Look through the lines below; wherever the word "left" appears, copy that line.

Stored data
··········
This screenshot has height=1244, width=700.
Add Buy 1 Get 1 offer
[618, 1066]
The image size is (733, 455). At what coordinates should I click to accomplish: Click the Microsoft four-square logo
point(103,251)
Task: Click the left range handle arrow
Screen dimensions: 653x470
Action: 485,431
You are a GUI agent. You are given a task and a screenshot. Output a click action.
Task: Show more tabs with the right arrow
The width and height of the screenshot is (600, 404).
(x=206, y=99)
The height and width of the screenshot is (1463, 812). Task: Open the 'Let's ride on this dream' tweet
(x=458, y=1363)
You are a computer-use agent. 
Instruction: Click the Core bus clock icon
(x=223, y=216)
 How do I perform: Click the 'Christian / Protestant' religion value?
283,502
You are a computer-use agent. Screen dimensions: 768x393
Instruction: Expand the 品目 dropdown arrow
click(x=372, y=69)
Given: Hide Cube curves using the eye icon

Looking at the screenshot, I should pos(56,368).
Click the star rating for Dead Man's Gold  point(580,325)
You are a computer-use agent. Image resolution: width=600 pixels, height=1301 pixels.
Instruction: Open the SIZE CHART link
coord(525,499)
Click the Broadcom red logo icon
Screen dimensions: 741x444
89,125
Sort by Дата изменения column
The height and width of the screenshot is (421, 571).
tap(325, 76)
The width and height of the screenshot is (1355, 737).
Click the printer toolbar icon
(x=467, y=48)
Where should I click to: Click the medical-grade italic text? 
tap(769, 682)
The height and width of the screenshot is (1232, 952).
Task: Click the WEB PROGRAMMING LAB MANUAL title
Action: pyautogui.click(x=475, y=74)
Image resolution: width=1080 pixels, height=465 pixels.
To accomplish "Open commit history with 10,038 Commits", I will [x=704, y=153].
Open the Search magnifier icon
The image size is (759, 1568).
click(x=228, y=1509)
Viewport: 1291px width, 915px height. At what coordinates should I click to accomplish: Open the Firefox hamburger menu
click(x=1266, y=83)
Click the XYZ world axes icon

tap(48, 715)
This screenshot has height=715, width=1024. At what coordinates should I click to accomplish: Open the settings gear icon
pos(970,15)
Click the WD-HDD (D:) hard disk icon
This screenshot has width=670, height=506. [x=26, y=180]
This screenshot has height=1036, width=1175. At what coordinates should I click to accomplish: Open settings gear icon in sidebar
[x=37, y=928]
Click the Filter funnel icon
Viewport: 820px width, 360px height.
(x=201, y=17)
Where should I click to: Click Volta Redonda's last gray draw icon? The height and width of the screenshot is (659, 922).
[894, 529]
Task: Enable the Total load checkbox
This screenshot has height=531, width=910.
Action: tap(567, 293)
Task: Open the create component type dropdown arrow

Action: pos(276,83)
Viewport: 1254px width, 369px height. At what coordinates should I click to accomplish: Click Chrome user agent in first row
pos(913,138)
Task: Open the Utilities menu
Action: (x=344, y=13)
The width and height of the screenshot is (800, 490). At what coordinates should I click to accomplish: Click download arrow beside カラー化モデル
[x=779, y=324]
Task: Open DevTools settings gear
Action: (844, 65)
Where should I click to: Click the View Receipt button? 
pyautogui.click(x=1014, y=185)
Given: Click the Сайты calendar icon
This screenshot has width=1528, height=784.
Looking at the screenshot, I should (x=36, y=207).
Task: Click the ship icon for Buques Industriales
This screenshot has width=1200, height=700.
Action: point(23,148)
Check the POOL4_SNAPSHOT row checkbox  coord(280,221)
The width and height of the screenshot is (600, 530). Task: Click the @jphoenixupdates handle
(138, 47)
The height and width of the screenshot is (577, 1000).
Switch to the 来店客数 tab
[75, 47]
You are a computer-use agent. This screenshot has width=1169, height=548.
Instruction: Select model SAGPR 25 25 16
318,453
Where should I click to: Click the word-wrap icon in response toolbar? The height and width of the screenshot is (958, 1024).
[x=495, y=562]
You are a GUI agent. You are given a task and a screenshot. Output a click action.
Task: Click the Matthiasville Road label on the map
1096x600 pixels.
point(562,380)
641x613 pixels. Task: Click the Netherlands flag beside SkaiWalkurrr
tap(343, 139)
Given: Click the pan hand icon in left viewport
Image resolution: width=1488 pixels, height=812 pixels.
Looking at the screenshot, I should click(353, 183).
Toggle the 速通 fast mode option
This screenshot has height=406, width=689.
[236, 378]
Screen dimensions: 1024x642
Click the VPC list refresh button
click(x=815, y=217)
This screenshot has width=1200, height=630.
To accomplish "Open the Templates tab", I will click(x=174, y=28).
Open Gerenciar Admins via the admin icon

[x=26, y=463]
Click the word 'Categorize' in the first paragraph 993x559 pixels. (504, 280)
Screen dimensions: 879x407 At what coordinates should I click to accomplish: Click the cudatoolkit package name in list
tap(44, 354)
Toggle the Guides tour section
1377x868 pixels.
··········
Response area:
Task: Click the left range handle arrow
Given: Click the pan hand icon in left viewport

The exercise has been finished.